(Records excerpted from a collection)
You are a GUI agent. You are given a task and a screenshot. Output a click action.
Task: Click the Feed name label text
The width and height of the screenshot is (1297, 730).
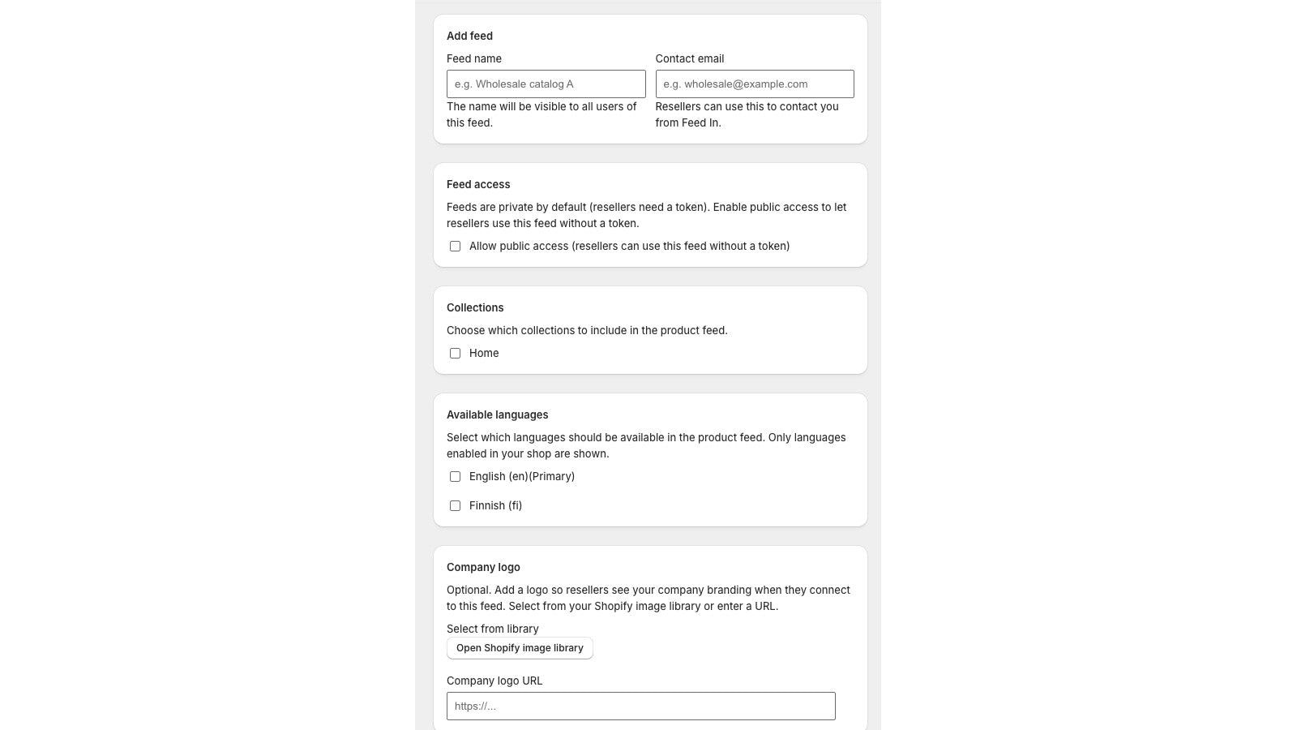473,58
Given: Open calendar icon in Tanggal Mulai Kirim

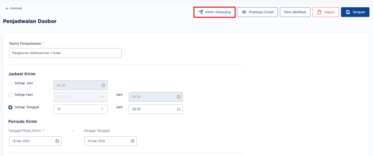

■ EXERCISE DIRECTIONS:
I'd like the entries above repeated exactly, but without any of their pictures.

■ WRITTEN ANSWER:
You are a GUI agent. You are given a task and a screenshot. Output a click action.
Task: Click the Feed name label text
The width and height of the screenshot is (1297, 730).
473,58
Given: Open calendar icon in Tanggal Mulai Kirim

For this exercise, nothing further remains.